▶ **Goal of the exercise**
Please count the lines of the records that contain the word "with" and give only that number.

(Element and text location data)
>> Start
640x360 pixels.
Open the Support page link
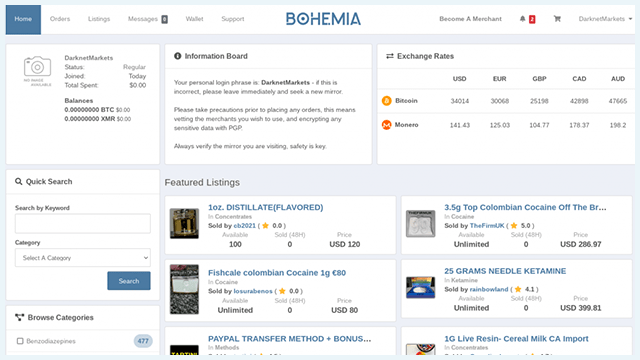(x=233, y=19)
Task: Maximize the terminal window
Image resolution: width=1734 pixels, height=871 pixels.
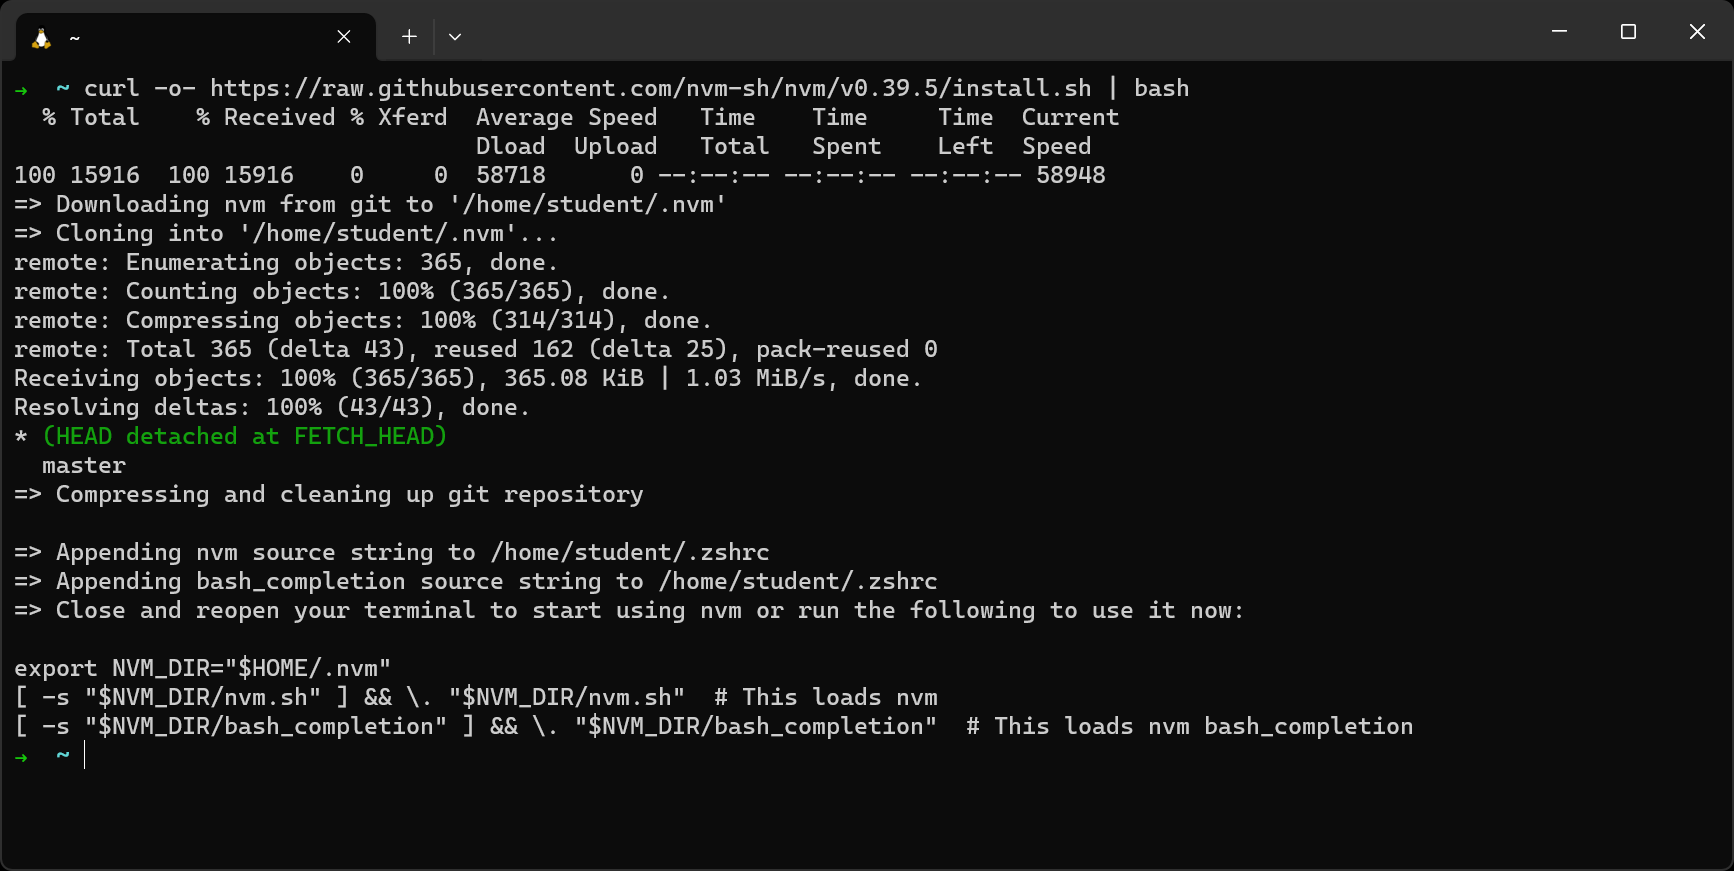Action: coord(1628,32)
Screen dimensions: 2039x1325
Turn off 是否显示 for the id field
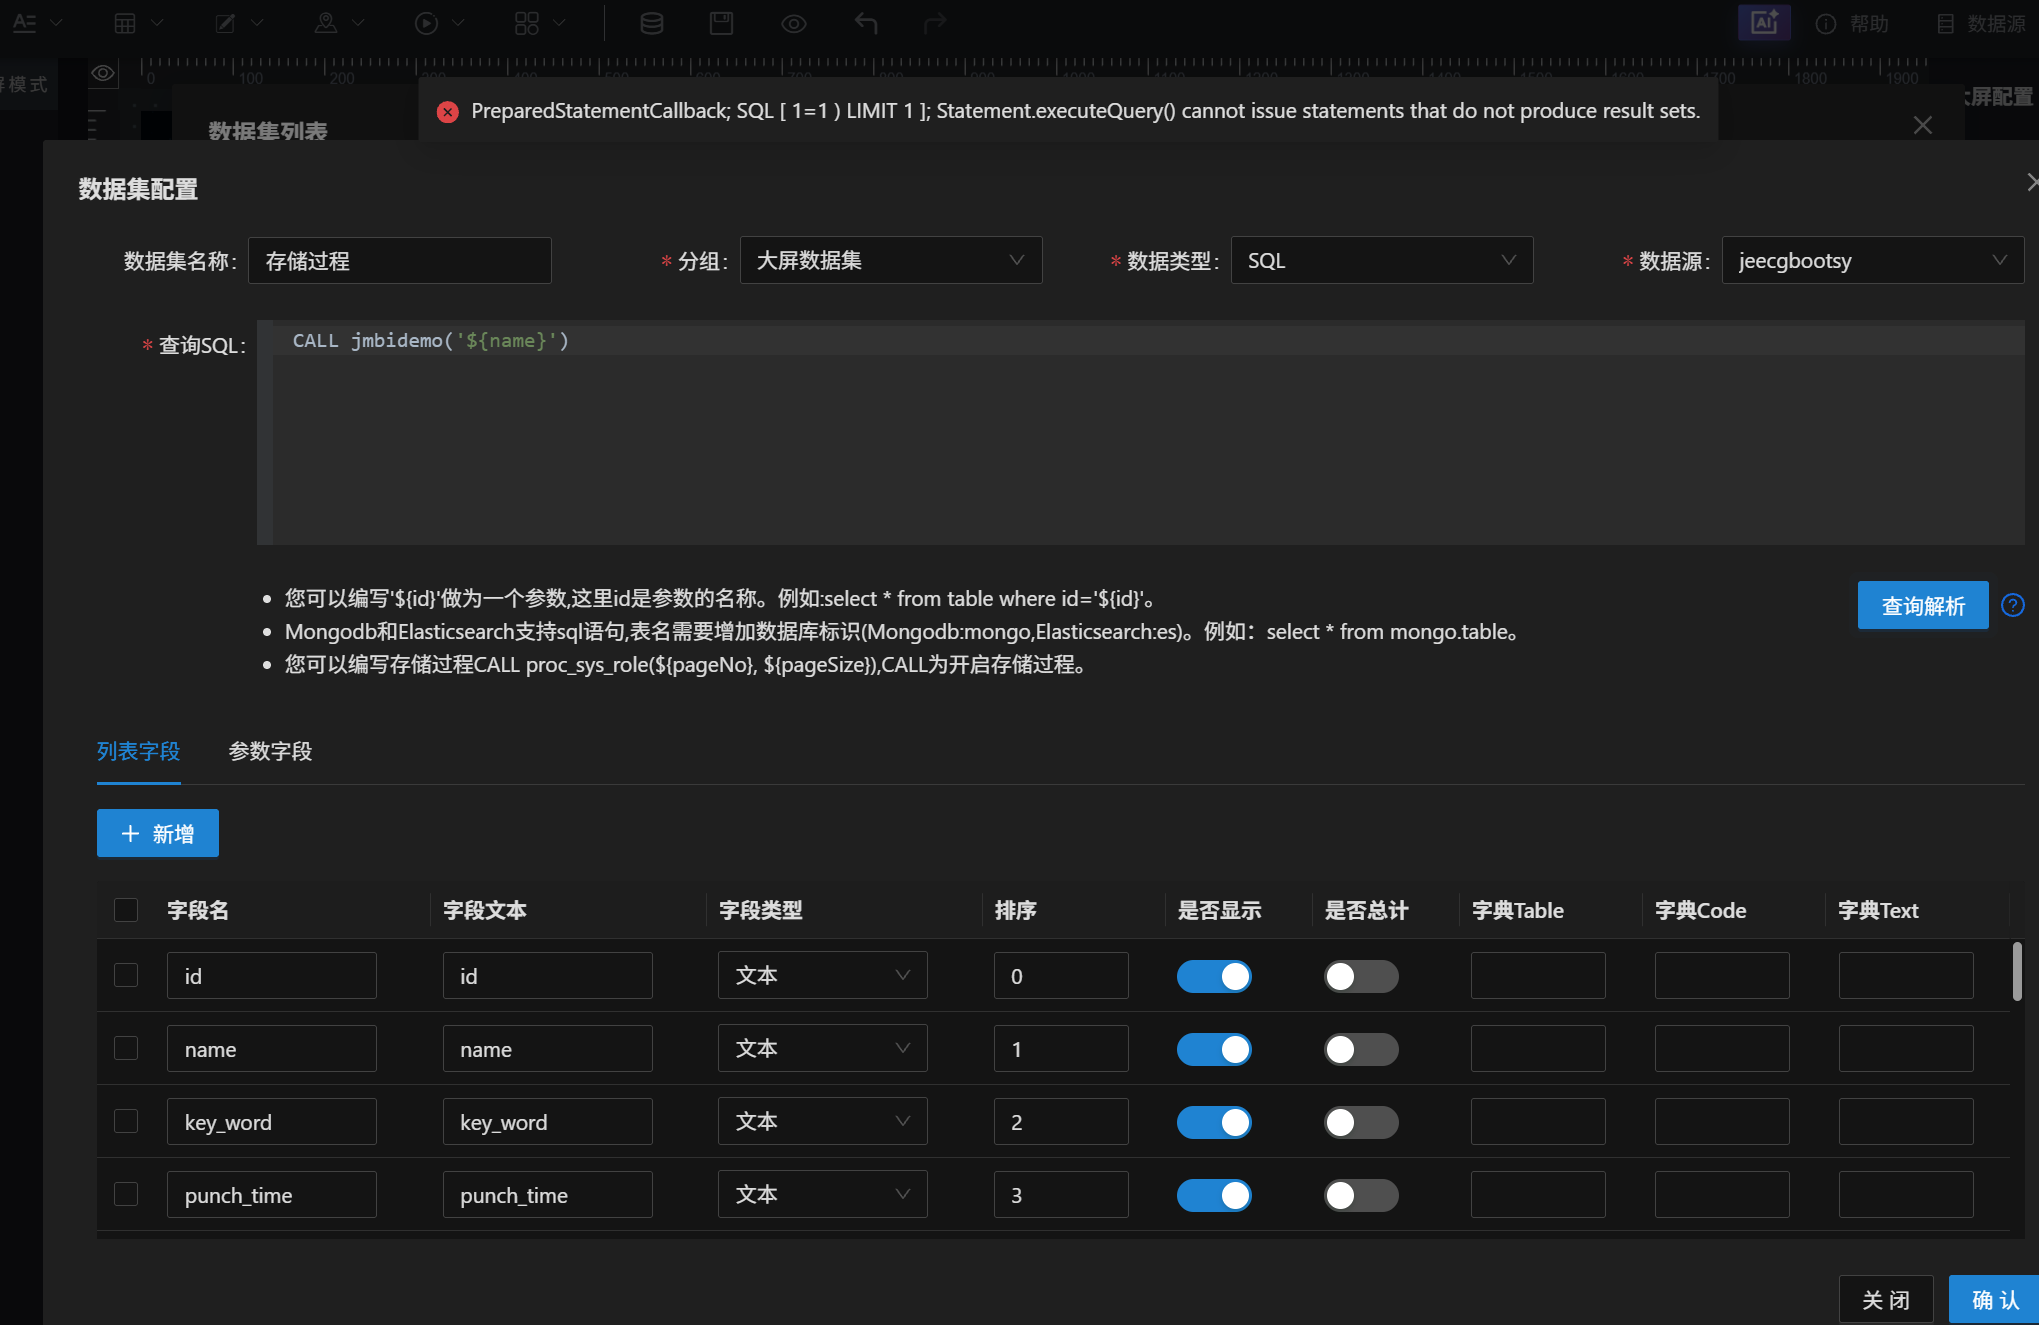click(1213, 976)
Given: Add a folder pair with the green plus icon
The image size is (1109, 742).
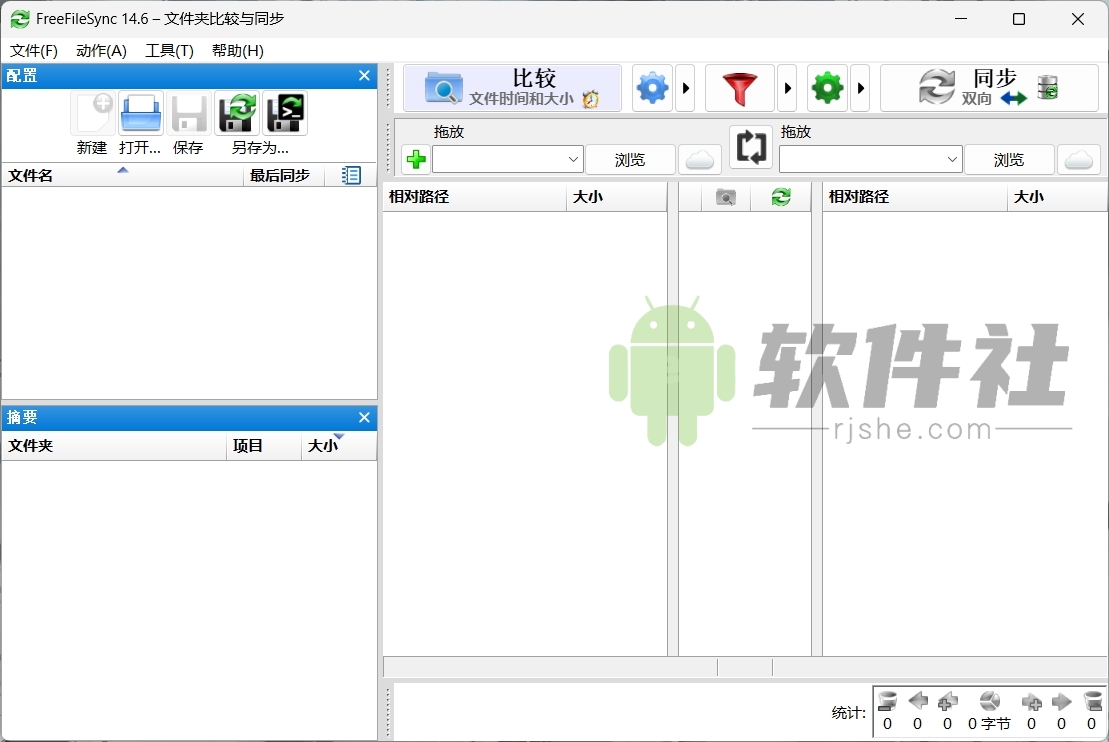Looking at the screenshot, I should click(x=414, y=158).
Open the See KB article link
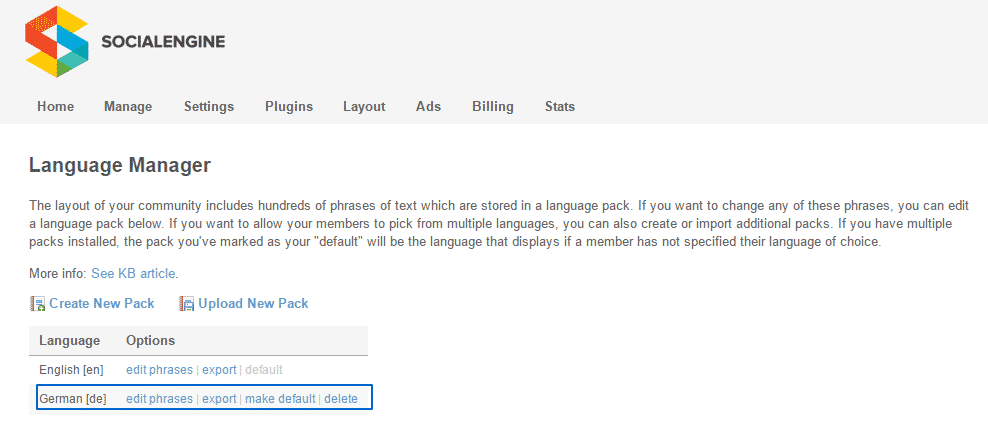 pos(133,273)
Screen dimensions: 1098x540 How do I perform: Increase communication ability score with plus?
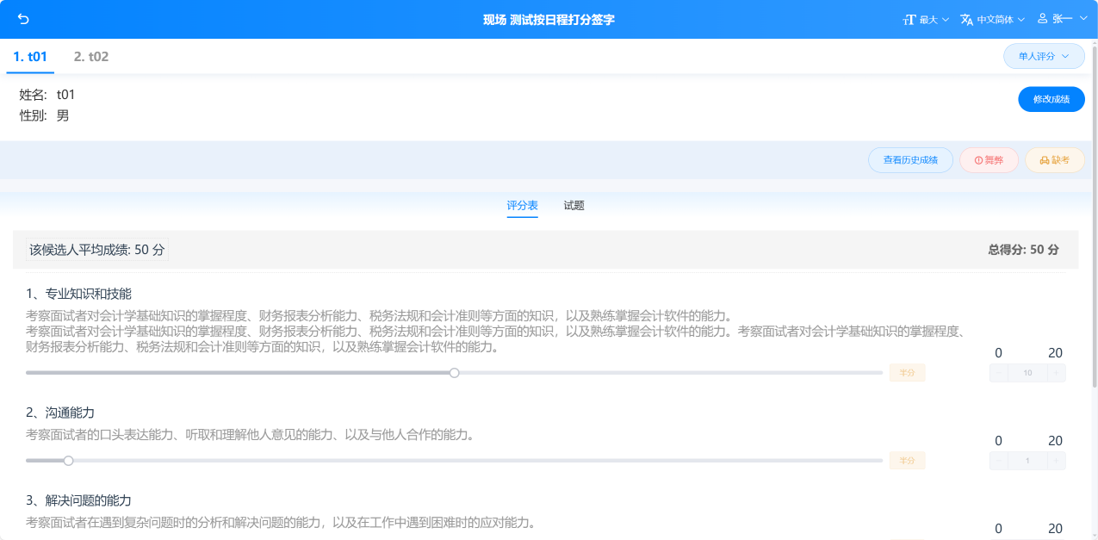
>> End
▶ **Finished exercise**
2